___ DATA FOR REVIEW
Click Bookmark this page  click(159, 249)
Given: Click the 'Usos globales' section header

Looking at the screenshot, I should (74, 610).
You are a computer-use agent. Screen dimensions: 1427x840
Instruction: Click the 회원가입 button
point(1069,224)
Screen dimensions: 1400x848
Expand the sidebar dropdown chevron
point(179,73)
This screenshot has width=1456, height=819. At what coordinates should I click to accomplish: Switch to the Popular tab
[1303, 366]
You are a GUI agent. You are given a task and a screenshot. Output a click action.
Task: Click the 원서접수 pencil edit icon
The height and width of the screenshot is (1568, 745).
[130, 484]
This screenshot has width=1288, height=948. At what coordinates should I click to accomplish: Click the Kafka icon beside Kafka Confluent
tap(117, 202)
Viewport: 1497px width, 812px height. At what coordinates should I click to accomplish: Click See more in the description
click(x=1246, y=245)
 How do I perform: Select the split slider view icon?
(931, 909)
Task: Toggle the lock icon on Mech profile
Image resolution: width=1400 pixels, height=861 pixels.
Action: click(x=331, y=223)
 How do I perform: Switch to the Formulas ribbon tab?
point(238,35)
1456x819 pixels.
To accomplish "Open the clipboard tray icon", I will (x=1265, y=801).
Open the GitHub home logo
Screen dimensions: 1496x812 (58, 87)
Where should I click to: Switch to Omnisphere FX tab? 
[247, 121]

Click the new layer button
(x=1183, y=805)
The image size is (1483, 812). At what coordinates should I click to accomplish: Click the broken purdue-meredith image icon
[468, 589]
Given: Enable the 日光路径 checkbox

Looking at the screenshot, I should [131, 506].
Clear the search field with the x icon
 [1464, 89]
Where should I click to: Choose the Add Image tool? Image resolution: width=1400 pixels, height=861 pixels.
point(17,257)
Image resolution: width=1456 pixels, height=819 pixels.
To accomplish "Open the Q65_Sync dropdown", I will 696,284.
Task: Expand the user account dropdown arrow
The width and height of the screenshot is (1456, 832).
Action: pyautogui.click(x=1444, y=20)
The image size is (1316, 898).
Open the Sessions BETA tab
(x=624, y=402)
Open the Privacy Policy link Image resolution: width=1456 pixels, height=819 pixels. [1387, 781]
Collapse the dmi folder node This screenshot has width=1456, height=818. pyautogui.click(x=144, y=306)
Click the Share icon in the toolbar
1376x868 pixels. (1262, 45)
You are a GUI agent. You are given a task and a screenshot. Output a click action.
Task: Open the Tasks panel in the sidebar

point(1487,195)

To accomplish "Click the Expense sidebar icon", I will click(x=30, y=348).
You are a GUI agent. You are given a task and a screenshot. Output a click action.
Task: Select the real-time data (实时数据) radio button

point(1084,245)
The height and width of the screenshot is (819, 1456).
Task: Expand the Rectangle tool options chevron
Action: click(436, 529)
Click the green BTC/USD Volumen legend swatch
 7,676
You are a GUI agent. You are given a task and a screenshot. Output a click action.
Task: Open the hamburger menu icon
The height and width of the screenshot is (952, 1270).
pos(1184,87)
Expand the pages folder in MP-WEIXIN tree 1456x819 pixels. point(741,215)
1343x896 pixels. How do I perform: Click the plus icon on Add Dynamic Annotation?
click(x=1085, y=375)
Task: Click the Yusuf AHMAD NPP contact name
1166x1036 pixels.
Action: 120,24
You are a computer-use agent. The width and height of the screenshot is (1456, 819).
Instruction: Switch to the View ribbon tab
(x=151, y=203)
______
PROBLEM REQUIREMENTS -
All of the entries must be given again, word for word.

ANSWER AREA -
Click Bookmark this page  click(159, 249)
Given: Click the 'Usos globales' section header

Looking at the screenshot, I should (74, 610).
You are a computer-use agent. Screen dimensions: 1427x840
Instruction: Click the 회원가입 button
point(1069,224)
Screen dimensions: 1400x848
Expand the sidebar dropdown chevron
point(179,73)
This screenshot has width=1456, height=819. At what coordinates should I click to accomplish: Switch to the Popular tab
[1303, 366]
You are a GUI agent. You are given a task and a screenshot. Output a click action.
Task: Click the 원서접수 pencil edit icon
The height and width of the screenshot is (1568, 745).
[130, 484]
This screenshot has width=1288, height=948. At what coordinates should I click to accomplish: Click the Kafka icon beside Kafka Confluent
tap(117, 202)
Viewport: 1497px width, 812px height. At what coordinates should I click to accomplish: Click See more in the description
click(x=1246, y=245)
 How do I perform: Select the split slider view icon?
(931, 909)
Task: Toggle the lock icon on Mech profile
Image resolution: width=1400 pixels, height=861 pixels.
Action: click(x=331, y=223)
 How do I perform: Switch to the Formulas ribbon tab?
point(238,35)
1456x819 pixels.
To accomplish "Open the clipboard tray icon", I will (x=1265, y=801).
Open the GitHub home logo
Screen dimensions: 1496x812 (58, 87)
Where should I click to: Switch to Omnisphere FX tab? 
[247, 121]

Click the new layer button
(x=1183, y=805)
The image size is (1483, 812). At what coordinates should I click to accomplish: Click the broken purdue-meredith image icon
[468, 589]
Given: Enable the 日光路径 checkbox

Looking at the screenshot, I should [131, 506].
Clear the search field with the x icon
 [1464, 89]
Where should I click to: Choose the Add Image tool? Image resolution: width=1400 pixels, height=861 pixels.
point(17,257)
Image resolution: width=1456 pixels, height=819 pixels.
To accomplish "Open the Q65_Sync dropdown", I will 696,284.
Task: Expand the user account dropdown arrow
The width and height of the screenshot is (1456, 832).
Action: pyautogui.click(x=1444, y=20)
The image size is (1316, 898).
Open the Sessions BETA tab
(x=624, y=402)
Open the Privacy Policy link Image resolution: width=1456 pixels, height=819 pixels. [1387, 781]
Collapse the dmi folder node This screenshot has width=1456, height=818. pyautogui.click(x=144, y=306)
Click the Share icon in the toolbar
1376x868 pixels. (1262, 45)
You are a GUI agent. You are given a task and a screenshot. Output a click action.
Task: Open the Tasks panel in the sidebar

point(1487,195)

To accomplish "Click the Expense sidebar icon", I will click(x=30, y=348).
You are a GUI agent. You are given a task and a screenshot. Output a click action.
Task: Select the real-time data (实时数据) radio button

point(1084,245)
The height and width of the screenshot is (819, 1456).
Task: Expand the Rectangle tool options chevron
Action: click(436, 529)
Click the green BTC/USD Volumen legend swatch
 7,676
You are a GUI agent. You are given a task and a screenshot. Output a click action.
Task: Open the hamburger menu icon
The height and width of the screenshot is (952, 1270).
pos(1184,87)
Expand the pages folder in MP-WEIXIN tree 1456x819 pixels. point(741,215)
1343x896 pixels. How do I perform: Click the plus icon on Add Dynamic Annotation?
click(x=1085, y=375)
Task: Click the Yusuf AHMAD NPP contact name
1166x1036 pixels.
Action: 120,24
You are a computer-use agent. The width and height of the screenshot is (1456, 819).
Instruction: Switch to the View ribbon tab
(x=151, y=203)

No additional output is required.